3. Control Signal Generation and Efficiency Analysis

This section delineates the generation of PWM control signals and analyzes energy transfer efficiency to assist in selecting suitable operating parameters for implementing the proposed balancing topology. The efficiency calculations do not account for eddy current losses or energy consumed by the driving circuit.

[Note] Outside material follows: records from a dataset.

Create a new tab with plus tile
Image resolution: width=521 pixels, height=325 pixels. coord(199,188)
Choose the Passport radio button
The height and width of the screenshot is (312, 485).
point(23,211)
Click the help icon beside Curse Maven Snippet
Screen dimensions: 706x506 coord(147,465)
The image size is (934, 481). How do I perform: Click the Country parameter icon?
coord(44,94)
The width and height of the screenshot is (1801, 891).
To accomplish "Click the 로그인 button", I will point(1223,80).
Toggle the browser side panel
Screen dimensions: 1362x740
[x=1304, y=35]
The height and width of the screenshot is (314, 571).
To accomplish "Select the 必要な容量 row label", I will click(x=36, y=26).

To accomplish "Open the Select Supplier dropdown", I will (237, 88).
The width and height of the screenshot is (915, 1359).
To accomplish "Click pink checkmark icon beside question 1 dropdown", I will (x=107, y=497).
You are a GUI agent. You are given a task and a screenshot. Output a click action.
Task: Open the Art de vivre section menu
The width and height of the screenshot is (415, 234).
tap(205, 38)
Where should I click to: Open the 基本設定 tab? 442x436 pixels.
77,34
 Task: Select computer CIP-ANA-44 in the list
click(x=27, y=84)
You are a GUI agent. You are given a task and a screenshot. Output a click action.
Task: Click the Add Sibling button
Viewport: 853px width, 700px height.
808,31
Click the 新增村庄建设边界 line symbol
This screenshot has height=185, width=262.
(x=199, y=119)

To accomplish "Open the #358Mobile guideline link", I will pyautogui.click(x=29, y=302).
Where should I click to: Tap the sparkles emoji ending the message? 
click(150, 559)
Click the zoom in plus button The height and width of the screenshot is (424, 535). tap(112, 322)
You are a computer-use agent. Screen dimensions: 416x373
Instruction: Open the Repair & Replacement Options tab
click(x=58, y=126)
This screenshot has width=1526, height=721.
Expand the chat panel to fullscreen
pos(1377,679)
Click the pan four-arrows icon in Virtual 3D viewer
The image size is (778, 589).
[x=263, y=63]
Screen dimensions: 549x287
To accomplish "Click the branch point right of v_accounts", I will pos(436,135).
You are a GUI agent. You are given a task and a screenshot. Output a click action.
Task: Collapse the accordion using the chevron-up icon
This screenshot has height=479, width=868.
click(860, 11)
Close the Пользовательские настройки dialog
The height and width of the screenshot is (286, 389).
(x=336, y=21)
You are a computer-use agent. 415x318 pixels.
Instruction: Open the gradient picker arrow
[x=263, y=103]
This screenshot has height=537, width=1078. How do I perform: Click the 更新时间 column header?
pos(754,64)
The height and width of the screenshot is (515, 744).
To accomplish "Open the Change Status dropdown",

4. Experimental Setup and Test Results

To validate the proposed balancing topology and its cost-effective driving circuit, a series of experiments were conducted. The experimental setup involved a five-cell series-connected battery pack, a balancer board with the gate driving circuit, and a controller for voltage measurement and data logging. The experimental results demonstrated the effectiveness of the balancing algorithm, showing the convergence of cell voltages during both charging and discharging operations.

5. Conclusions

This paper reviewed existing solutions for active balancing and proposed a novel, inductor-based active balancing topology capable of functioning over a wide range of cell voltages. This topology integrates the necessary driving circuits, thereby reducing overall system costs while maintaining a simpler control structure. The proposed system efficiently transfers energy from individual cells to the battery pack, enabling multicell balancing with a balancing current unaffected by the level of imbalance, supported by a straightforward control algorithm. Future work will focus on adapting the circuit design for series-connected pack-level balancing and will include validation on larger battery modules and real-world applications.